目的 了解在模拟汽车冷却液介质中，Na2SiO3对AM60镁合金的缓蚀作用和缓蚀机理。方法 通过极化曲线、电化学阻抗谱方法等电化学方法研究了Na2SiO3对AM60镁合金在模拟汽车冷却液中的缓蚀性能，考察了Na2SiO3浓度、模拟冷却液温度和浸泡时间对缓蚀效率的影响，并对缓蚀机理进行了探讨。结果 Na2SiO3浓度对其缓蚀效率影响较大，其最佳浓度为0.8 mmol/L，此时缓蚀效率为95.87%。冷却液在高温（80 ℃）时，Na2SiO3的缓蚀效率为36.08%，也能对AM60镁合金提供一定的缓蚀保护作用。浸泡初期，Na2SiO3对AM60镁合金电极的缓蚀效率为17.47%，浸泡10 h后可达72.38%。 结论 在模拟汽车冷却液中，当Na2SiO3的浓度为0.8 mmol/L时其缓蚀效率最高，且其缓蚀效率随介质温度的升高而降低，随浸泡时间的增加而增大。Na2SiO3表现为阳极型缓蚀剂的特征，缓蚀机理可解释为SiO32?能与腐蚀产生的Mg2+生成难溶性的MgSiO3化合物，生成的MgSiO3沉积于合金表面形成一层保护膜，从而阻滞了金属的进一步离子化。

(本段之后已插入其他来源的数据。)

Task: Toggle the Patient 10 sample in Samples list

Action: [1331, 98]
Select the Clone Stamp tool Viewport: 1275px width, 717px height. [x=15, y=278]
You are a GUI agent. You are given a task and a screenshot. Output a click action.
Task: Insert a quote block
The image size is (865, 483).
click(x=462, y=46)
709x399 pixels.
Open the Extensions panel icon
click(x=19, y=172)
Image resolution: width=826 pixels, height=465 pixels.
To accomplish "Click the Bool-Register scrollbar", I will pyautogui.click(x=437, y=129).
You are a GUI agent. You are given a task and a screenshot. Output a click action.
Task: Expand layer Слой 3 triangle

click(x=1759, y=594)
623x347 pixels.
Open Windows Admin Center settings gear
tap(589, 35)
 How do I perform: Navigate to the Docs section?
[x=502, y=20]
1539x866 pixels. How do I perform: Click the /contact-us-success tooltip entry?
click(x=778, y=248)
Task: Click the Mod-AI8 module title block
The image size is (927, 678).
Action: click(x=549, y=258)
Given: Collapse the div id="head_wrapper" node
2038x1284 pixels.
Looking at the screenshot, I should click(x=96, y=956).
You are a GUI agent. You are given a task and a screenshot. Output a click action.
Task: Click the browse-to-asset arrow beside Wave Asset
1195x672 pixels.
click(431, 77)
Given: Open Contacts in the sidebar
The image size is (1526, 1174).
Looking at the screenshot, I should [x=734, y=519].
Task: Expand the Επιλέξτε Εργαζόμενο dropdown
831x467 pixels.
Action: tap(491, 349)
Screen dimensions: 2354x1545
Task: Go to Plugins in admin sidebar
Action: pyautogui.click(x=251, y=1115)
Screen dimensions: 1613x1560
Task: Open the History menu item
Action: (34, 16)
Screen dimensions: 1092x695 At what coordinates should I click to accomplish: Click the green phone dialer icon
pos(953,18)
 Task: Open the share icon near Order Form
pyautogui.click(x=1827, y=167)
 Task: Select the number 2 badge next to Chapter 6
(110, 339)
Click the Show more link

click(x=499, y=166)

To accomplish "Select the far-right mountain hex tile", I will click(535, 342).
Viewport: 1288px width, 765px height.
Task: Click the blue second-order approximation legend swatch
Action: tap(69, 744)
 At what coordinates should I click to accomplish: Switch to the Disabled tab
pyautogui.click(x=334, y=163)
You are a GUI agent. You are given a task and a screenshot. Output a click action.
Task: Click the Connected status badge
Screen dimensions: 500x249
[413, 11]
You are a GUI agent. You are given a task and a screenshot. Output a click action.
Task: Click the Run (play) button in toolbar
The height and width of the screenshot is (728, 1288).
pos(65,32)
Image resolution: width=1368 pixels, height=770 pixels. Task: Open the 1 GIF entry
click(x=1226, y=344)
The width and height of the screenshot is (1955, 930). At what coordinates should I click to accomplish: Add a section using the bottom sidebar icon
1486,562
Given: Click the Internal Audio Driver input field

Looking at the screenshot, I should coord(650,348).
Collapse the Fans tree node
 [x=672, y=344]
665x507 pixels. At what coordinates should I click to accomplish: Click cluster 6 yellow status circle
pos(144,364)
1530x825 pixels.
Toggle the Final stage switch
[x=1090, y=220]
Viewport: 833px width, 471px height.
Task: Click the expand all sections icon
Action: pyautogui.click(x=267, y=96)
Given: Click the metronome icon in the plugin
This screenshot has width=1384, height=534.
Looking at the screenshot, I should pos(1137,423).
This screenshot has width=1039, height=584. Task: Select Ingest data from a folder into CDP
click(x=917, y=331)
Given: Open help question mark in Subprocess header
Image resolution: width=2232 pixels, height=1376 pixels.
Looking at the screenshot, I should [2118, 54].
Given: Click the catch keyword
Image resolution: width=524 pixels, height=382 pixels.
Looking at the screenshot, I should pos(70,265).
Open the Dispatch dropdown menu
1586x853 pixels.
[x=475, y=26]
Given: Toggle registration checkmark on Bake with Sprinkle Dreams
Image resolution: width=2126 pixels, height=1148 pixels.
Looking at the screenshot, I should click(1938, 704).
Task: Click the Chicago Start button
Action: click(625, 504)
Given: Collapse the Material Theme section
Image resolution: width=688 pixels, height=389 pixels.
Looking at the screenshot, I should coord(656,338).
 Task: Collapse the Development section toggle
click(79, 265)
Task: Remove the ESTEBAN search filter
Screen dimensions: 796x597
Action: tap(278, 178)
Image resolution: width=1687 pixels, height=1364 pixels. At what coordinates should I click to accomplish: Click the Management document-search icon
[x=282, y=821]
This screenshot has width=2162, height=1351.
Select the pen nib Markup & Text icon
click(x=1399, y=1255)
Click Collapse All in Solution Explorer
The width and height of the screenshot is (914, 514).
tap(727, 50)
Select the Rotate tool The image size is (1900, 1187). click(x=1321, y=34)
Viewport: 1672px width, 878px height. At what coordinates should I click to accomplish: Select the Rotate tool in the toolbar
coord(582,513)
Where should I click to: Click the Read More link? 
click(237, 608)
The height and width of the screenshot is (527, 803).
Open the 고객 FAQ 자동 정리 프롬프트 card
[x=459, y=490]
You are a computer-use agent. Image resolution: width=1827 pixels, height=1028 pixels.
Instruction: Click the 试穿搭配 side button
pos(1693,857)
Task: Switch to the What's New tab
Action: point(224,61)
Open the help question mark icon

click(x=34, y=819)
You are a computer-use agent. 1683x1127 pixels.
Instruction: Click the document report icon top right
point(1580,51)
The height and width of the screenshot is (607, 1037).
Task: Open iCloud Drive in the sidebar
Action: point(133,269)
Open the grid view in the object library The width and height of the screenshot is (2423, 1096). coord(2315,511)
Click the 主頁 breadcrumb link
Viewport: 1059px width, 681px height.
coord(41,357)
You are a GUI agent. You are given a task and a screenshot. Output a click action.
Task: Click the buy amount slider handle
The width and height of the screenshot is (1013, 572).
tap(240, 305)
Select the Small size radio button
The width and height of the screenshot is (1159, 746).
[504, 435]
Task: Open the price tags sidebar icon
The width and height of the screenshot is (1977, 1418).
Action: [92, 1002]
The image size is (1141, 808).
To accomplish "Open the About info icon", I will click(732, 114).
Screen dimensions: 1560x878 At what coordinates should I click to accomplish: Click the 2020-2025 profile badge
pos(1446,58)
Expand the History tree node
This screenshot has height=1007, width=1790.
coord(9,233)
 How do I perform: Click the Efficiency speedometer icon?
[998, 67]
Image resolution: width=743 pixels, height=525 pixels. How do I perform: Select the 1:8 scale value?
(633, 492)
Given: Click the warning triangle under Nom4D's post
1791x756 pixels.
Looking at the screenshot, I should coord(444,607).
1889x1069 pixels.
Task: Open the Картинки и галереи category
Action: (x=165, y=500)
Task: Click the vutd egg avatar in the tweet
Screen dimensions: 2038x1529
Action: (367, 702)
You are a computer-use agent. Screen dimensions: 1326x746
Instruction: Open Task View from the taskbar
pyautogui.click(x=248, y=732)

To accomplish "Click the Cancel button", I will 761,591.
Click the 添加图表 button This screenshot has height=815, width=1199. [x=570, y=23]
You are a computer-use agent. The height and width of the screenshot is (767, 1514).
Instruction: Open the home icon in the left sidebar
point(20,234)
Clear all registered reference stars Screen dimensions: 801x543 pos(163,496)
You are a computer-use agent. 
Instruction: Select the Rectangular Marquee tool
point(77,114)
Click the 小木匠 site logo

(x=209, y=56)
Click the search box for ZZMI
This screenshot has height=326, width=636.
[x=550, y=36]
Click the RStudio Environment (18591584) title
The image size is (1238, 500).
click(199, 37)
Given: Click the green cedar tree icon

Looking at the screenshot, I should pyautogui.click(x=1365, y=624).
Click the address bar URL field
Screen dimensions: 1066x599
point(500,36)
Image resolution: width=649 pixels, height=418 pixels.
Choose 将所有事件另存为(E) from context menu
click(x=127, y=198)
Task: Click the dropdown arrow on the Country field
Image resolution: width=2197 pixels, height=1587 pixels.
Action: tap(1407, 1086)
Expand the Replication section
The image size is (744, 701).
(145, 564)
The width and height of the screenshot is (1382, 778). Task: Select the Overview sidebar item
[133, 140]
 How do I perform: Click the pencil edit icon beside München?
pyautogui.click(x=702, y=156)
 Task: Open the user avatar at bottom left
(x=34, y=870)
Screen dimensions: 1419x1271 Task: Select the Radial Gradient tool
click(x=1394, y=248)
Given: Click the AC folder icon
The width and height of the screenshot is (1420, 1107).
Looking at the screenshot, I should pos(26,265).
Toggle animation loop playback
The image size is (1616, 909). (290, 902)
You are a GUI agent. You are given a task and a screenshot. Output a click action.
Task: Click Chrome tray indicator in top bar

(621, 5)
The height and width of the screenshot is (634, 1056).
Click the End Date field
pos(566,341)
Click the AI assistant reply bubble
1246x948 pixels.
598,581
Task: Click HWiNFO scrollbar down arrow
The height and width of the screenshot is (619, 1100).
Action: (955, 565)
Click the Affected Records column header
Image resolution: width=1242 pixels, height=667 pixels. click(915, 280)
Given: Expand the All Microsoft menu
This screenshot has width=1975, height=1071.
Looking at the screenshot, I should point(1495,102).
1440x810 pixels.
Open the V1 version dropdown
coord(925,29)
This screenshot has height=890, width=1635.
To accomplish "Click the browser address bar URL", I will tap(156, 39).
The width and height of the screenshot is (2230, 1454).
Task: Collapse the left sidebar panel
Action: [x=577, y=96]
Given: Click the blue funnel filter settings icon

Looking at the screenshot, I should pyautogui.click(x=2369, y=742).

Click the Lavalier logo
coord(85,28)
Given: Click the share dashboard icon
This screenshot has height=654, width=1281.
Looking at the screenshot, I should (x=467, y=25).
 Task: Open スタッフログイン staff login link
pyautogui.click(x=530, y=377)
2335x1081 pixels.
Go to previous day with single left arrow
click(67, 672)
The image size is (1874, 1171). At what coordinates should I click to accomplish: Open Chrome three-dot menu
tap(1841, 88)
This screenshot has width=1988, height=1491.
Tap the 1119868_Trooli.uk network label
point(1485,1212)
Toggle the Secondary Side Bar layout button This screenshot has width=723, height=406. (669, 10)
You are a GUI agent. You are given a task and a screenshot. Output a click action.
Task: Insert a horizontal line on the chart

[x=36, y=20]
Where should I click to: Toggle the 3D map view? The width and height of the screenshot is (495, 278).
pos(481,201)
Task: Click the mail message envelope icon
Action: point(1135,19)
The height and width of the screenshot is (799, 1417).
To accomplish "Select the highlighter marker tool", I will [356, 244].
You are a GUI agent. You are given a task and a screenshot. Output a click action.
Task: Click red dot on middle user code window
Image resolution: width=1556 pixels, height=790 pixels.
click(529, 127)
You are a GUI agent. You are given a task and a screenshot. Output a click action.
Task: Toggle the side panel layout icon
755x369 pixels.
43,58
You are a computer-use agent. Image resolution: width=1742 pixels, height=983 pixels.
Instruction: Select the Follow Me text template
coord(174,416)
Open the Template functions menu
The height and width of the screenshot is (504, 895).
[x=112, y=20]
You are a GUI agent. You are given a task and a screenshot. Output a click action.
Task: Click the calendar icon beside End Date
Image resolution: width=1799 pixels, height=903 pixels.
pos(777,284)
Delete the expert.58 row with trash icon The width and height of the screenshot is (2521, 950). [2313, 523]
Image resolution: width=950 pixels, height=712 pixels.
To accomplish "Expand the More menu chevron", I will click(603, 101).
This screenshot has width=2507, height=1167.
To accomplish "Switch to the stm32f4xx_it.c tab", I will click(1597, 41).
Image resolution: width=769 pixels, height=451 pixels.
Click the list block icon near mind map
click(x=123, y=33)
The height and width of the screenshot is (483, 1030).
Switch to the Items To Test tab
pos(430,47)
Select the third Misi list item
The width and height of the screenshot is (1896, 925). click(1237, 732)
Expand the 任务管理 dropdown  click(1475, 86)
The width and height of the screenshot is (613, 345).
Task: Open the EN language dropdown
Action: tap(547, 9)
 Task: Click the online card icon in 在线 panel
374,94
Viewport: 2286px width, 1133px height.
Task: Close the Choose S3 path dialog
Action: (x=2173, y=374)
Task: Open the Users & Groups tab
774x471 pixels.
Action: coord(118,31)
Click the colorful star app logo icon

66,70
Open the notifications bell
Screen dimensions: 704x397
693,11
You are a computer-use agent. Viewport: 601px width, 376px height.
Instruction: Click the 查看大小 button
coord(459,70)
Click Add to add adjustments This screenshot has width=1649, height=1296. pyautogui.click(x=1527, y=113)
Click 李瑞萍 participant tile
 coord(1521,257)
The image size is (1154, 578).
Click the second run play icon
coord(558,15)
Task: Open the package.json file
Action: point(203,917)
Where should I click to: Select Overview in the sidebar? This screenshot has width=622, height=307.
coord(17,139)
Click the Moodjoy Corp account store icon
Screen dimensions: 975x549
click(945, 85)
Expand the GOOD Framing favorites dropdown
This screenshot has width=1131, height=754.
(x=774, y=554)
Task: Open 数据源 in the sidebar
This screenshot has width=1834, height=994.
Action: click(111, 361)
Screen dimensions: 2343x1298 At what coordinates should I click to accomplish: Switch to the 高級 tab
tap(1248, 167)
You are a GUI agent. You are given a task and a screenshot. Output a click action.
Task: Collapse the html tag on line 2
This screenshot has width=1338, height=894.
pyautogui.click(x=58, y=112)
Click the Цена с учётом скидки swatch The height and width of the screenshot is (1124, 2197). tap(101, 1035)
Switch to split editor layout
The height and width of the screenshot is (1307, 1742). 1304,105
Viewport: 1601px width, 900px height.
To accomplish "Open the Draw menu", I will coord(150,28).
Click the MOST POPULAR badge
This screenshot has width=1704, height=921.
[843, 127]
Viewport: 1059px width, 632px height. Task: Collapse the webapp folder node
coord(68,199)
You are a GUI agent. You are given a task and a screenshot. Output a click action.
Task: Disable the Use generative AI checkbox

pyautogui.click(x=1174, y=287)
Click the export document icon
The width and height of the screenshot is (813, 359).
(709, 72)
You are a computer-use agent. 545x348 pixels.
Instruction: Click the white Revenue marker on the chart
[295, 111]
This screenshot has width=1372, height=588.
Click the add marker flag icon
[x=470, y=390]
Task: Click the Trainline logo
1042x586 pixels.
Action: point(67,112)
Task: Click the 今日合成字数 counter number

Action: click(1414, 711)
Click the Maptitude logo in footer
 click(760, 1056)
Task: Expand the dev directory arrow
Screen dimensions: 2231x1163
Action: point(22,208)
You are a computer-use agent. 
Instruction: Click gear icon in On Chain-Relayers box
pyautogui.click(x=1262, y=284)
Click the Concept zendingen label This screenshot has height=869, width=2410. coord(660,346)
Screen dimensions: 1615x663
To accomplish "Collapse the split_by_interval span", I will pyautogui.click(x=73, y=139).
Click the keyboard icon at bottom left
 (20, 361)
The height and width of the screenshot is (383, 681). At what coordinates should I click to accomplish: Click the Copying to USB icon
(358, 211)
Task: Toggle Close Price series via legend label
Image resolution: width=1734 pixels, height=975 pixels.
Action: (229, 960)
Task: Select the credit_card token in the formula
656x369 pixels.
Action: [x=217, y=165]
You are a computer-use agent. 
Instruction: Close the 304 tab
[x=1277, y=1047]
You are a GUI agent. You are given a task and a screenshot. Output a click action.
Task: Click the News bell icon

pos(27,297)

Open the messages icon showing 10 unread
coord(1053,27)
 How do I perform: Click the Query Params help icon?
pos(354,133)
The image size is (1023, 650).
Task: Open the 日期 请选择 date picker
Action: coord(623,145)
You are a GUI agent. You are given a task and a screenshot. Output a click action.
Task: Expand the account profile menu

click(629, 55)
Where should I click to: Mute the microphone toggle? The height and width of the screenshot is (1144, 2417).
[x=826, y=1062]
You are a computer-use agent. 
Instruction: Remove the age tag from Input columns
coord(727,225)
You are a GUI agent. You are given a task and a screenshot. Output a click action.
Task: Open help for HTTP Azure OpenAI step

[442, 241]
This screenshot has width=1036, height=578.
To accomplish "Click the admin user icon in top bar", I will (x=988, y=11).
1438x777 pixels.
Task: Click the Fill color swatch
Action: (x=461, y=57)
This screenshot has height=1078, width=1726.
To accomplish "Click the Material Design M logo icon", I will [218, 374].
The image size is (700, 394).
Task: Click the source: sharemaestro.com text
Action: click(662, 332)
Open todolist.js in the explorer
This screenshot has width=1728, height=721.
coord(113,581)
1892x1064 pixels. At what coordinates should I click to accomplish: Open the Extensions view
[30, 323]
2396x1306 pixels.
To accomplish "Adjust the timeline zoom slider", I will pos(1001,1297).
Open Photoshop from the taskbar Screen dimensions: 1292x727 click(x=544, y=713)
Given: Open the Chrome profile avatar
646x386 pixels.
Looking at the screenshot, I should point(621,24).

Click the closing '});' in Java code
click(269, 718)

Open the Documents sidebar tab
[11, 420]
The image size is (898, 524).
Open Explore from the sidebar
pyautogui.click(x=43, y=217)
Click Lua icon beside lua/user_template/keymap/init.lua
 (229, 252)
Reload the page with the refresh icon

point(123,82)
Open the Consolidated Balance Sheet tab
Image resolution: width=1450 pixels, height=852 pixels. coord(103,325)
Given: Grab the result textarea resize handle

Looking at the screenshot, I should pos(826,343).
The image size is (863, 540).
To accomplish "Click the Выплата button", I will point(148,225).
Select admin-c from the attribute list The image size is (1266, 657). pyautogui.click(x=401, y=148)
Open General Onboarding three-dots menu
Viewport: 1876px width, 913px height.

The work aims to study the corrosion inhibition effect and mechanism of sodium silicate on AM60 magnesium alloy in simulated vehicle coolant medium. The corrosion inhibition effect of sodium silicate on AM60 magnesium alloy in simulated vehicle coolant medium was studied by means of electrochemical methods including polarization curves and electrochemical impedance spectroscopy (EIS). Effects of sodium silicate concentration, simulated coolant temperature and immersion time on corrosion inhibition efficiency were inspected. The corrosion inhibition mechanism of sodium silicate was also discussed. Concentration of Na2SiO3 had great influence on corrosion inhibition efficiency, and its optimumconcentration was 0.8 mmol/L and the corrosion inhibition efficiency of sodium silicate was 95.87%. Inhibition efficiency of the sodium silicate was up to 36.08% at high temperature (80 ℃) in the simulated coolant. Hence the sodium silicate provided inhibition protection on AM60 magnesium alloy. At the early stage of immersion, corrosion inhibition efficiency of Na2SiO3 on AM60 magnesium alloy was 17.47% and then amounted to 72.38% after 10 hours. When concentration of the sodium silicate is 0.8 mmol/L, the corrosion inhibition efficiency is the highest. It decreases as the medium temperature increases and increases as the immersion time in the simulated coolant medium increases. The sodium silicate acts as an anodic type inhibitor, and the corrosion inhibition mechanism of sodium silicate can be interpreted as the fact that insoluble compound of MgSiO3 can be generated by the reaction of SiO32? with Mg2+ (produced by corrosion). MgSiO3 deposites on the surface of alloy and forms a layer of protective film, thus inhibiting further metal ionization.